Cygnet Lantern Parade
Tasmania has reinvented winter. Short days and freezing nights are no longer something we have to apologise for. Now we celebrate the cold season and the hope for renewal.
Cold is the new hot. Visitors from warmer climates are coming to Tasmania in droves to experience that cosy wrapped up feeling you only get from wearing winter woollies.
Dark Mofo, Huon Valley Mid-Winter Fest, Festival of Voices. If you can stand around a bonfire and do it then Tasmania has embraced it. But before any of this new winter popularity, the Huon Valley community celebrated the annual Cygnet Winter Lantern Parade.

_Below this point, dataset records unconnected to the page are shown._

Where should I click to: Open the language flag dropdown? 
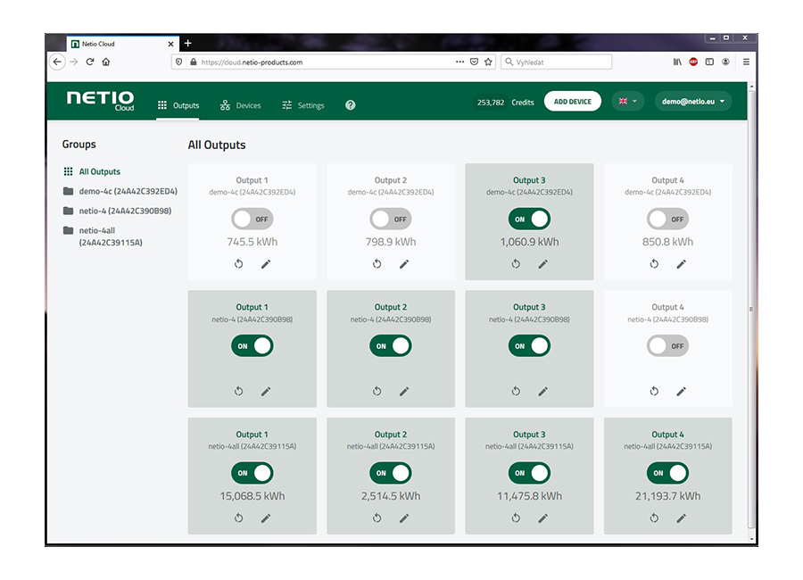click(x=625, y=102)
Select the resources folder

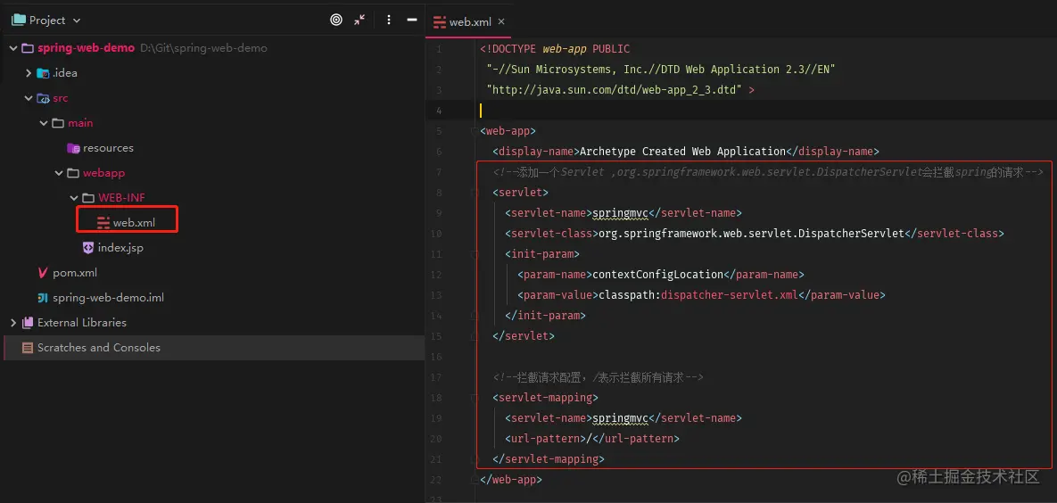[x=108, y=148]
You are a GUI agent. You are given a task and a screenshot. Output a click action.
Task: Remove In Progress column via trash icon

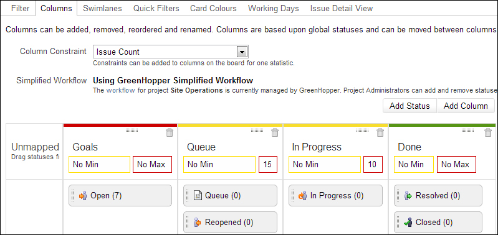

Now in its 15th year, the Cygnet Lantern Parade is a true community festival. For weeks leading up to the winter solstice event community members get busy building hundreds of lanterns from the stylishly simple to the extravagantly creative.
The theme for this year’s parade was the marine environment and plenty of effort was put into creations mostly crafted from cane, tissue paper and duct tape. The Cygnet Arts Council conducts free lantern-making workshops for anyone who wants to take part.

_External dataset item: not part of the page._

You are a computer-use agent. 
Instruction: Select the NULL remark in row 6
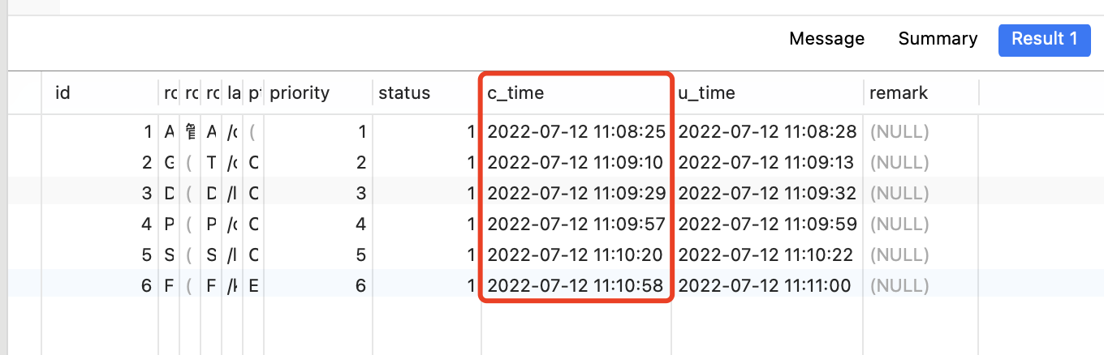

At dusk the excited crowd gathers at the Cygnet Primary School, greeting friends and proudly showing off this year’s handiwork. Then the drums start their beat and everyone falls in behind for the parade through the streets to Loongana park where volunteers have laid a huge bonfire, topped with a paper effigy of a shark.
The Cygnet Lantern Parade is family oriented, non-denominational and non-commercial. Pots of soup are donated by the community and served free to everyone. Musicians and dancers entertain the crowd while excited children get to run around in the dark.
Cygnet opens itself to the world in mid-summer with the Cygnet Folk Festival, but in winter the community comes together in a much more intimate way, to mark the passing of another year and to look forward to the lengthening days in a way that people from higher latitudes just don’t experience.